El propio museo tiene una larga historia cordobesa
La institución empezó como colección de antigüedades en 1844, se convirtió formalmente en el museo arqueológico de Córdoba en 1868 y solo poco a poco encontró una sede física estable. Esas fechas importan porque esto no es una atracción temática inventada alrededor de una excavación espectacular. Es el resultado de siglo y medio en el que Córdoba ha aprendido a conservar sus propios fragmentos.
El palacio renacentista no es solo un contenedor
La sede actual en el Palacio de los Páez de Castillejo le da a la visita un contraste muy cordobés: patios y salas renacentistas que guardan materiales de mundos mucho más antiguos que el propio edificio. Bajo Ana María Vicent Zaragoza, el museo se instaló aquí a partir de 1959, y el palacio todavía actúa como contrapeso cálido frente a la ampliación más nítida de 2011.
El teatro romano es el punto de inflexión
Cuando comenzaron las obras de la ampliación, los arqueólogos descubrieron el teatro romano de la ciudad en el solar. Hoy, los restos restaurados del sótano te permiten terminar la visita dentro de una infraestructura del siglo I d. C. en lugar de frente a otra vitrina, y la ruta también revela capas posteriores, como un horno de cal medieval y una alberca islámica. Ese cambio de objeto a lugar es el verdadero truco del museo.

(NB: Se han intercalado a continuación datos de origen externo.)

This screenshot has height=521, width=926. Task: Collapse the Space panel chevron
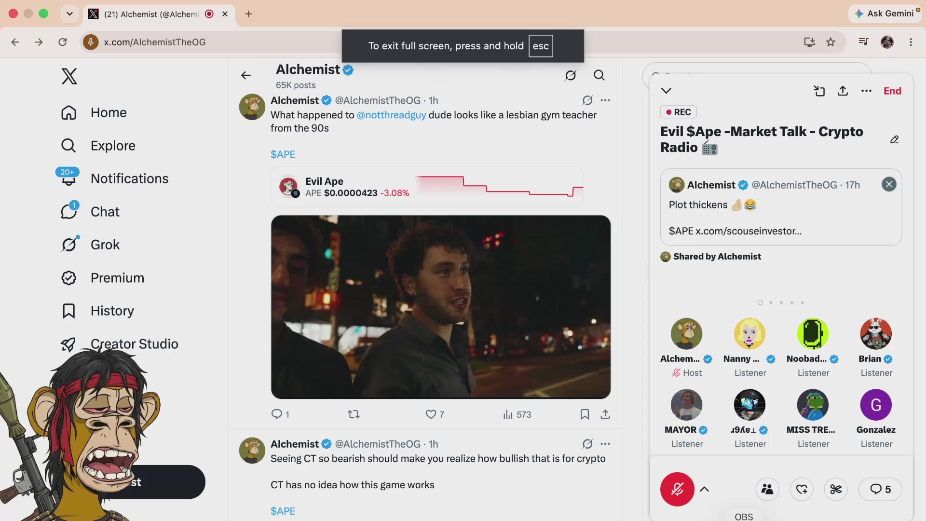click(x=666, y=91)
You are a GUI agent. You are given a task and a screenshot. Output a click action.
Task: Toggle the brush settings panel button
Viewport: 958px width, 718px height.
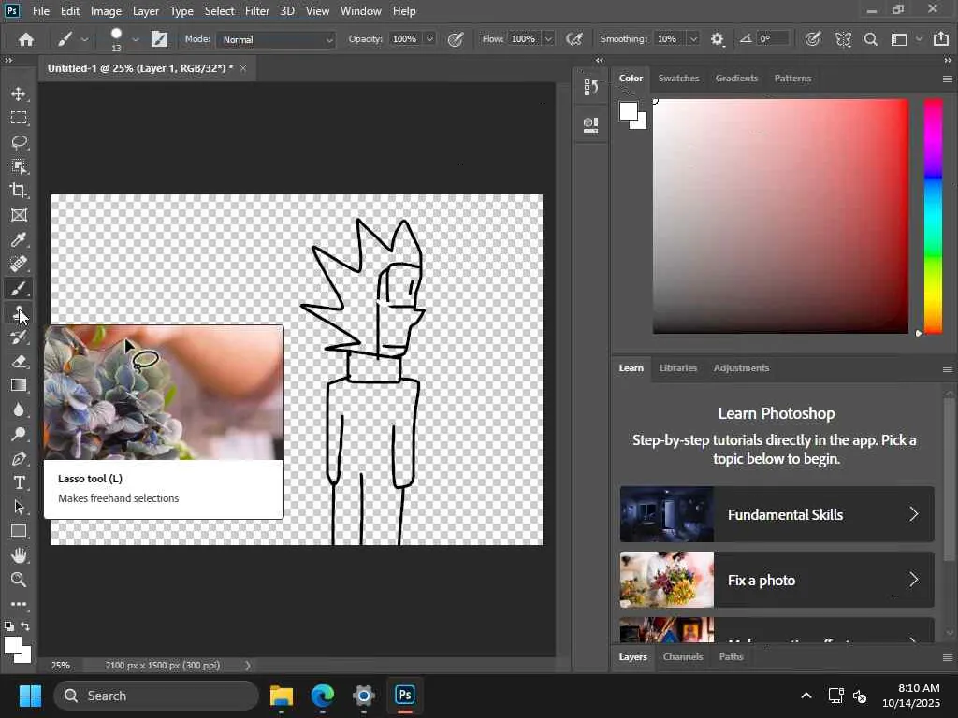tap(160, 39)
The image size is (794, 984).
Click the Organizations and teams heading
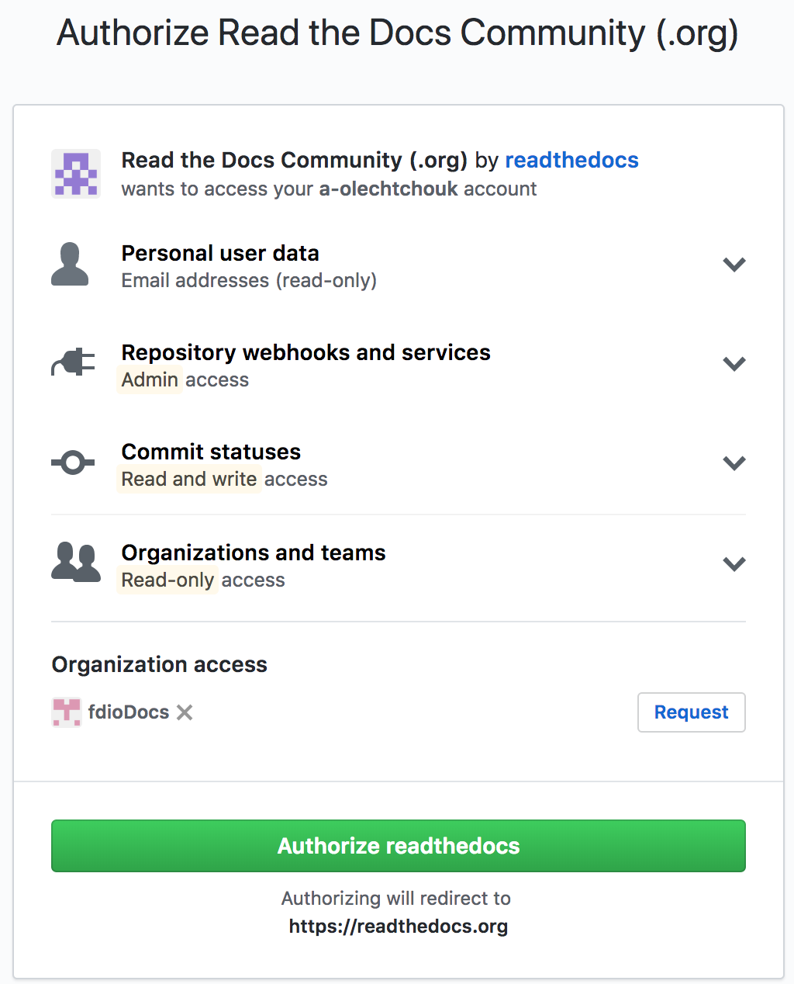(254, 553)
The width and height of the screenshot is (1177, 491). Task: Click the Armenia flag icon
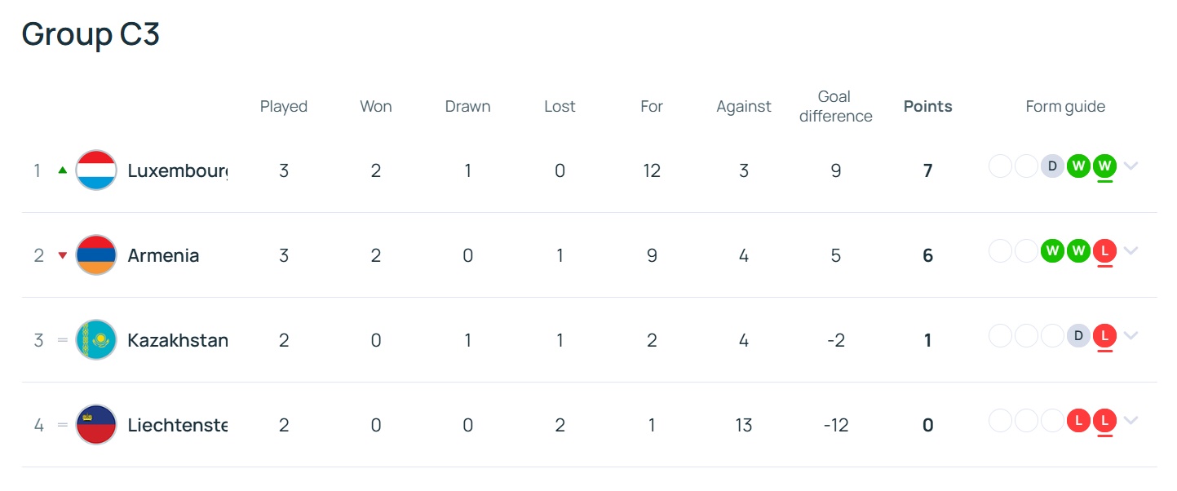tap(96, 255)
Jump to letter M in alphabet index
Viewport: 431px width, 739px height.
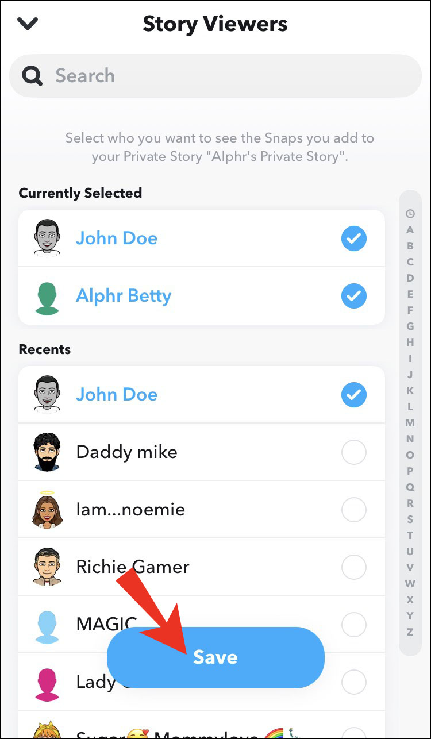[410, 423]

El recorrido actual va más allá de la Córdoba romana
La exposición aún activa Córdoba, encuentro de culturas va de la prehistoria a la Edad Media a través de tres grandes temas: territorio, poder y vida cotidiana. Por el camino encuentras cerámicas prehistóricas, epitafios de gladiadores, monedas y piezas andalusíes como la Botella de los músicos. Esa amplitud es la razón por la que la parada funciona no solo para amantes de la historia romana, sino también para visitantes que prefieren la textura de la vida cotidiana a la grandeza imperial.